◆ **SOURCE INFORMATION**:
--- START ---

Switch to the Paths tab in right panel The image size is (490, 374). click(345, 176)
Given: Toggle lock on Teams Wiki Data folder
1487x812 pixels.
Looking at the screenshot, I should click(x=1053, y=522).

--- END ---
--- START ---

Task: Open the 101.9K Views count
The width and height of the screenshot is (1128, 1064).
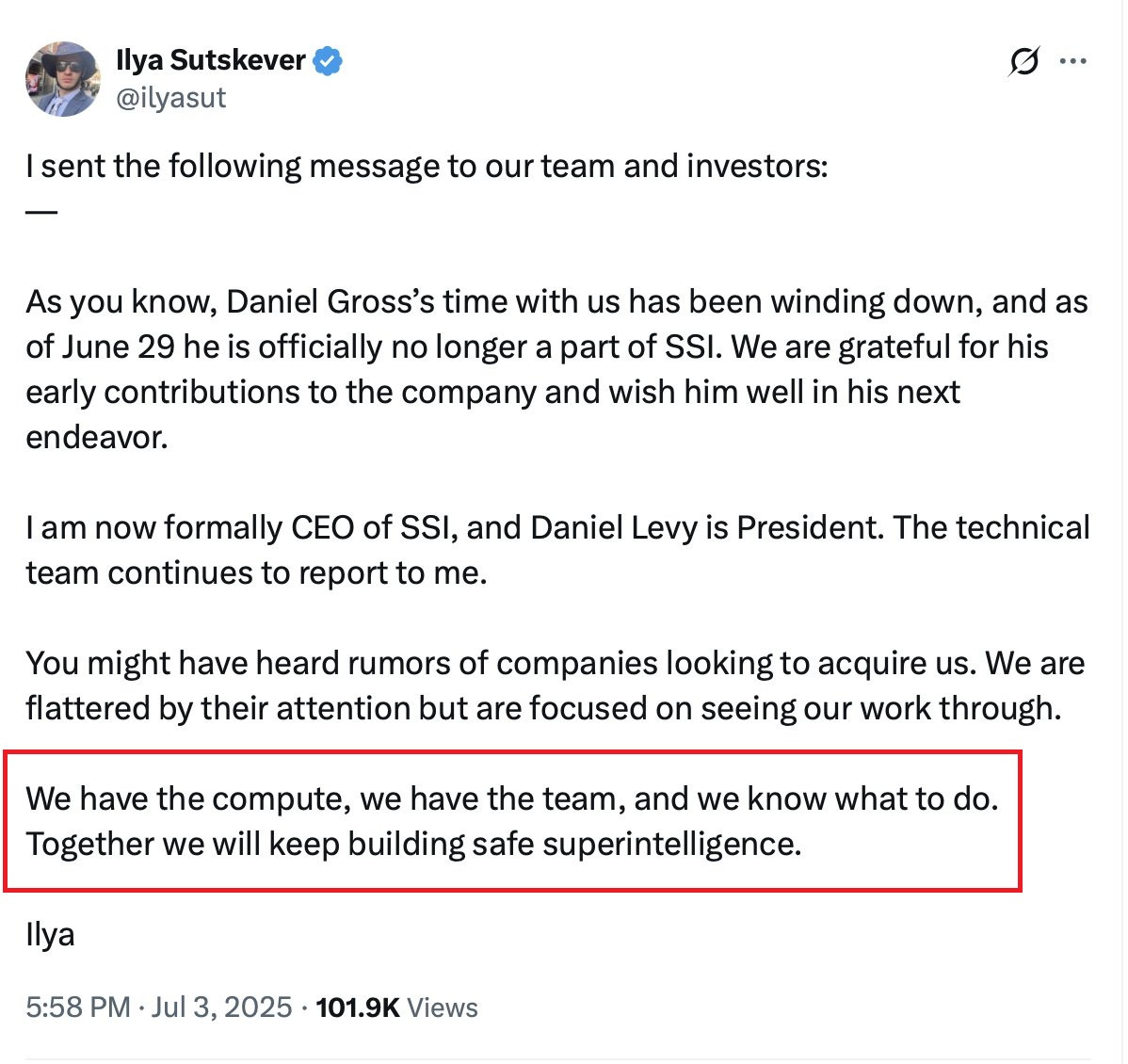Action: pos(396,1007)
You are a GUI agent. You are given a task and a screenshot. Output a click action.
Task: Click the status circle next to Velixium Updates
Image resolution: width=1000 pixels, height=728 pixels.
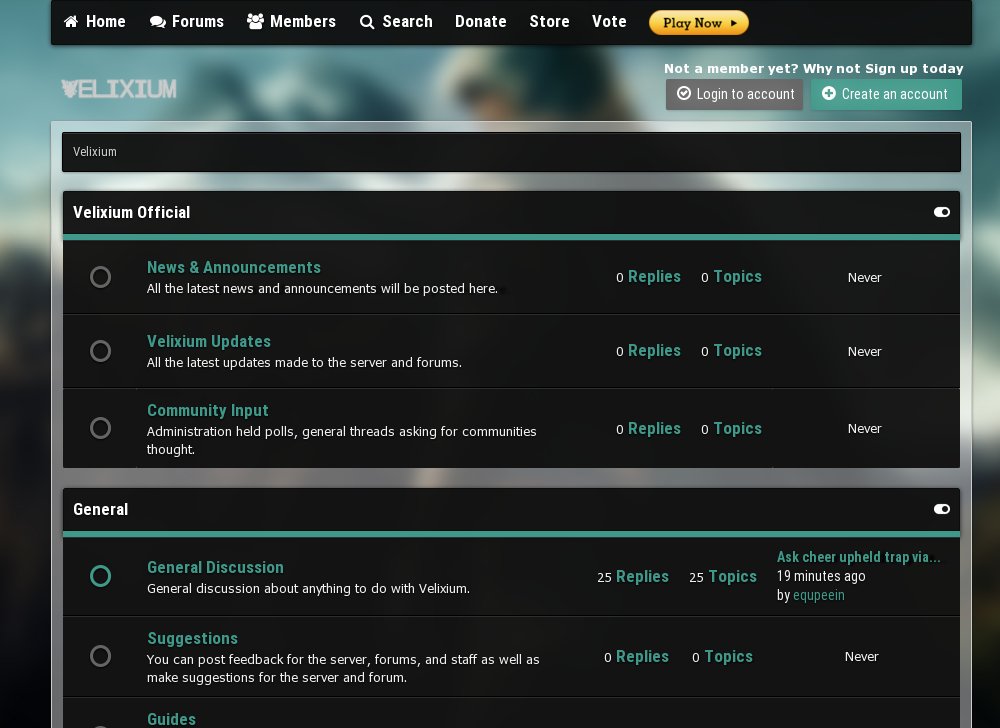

--- END ---

◆ **INSTRUCTIONS TO FOLLOW**:
Look above for the line containing "Task: Open the 101.9K Views count", then copy exactly from it through the line containing "Image resolution: width=1000", keeping both and leaving out pictures. Add nothing else.

◆ **ANSWER AREA**:
Task: Open the 101.9K Views count
The width and height of the screenshot is (1128, 1064).
Action: pos(396,1007)
You are a GUI agent. You are given a task and a screenshot. Output a click action.
Task: Click the status circle next to Velixium Updates
Image resolution: width=1000 pixels, height=728 pixels.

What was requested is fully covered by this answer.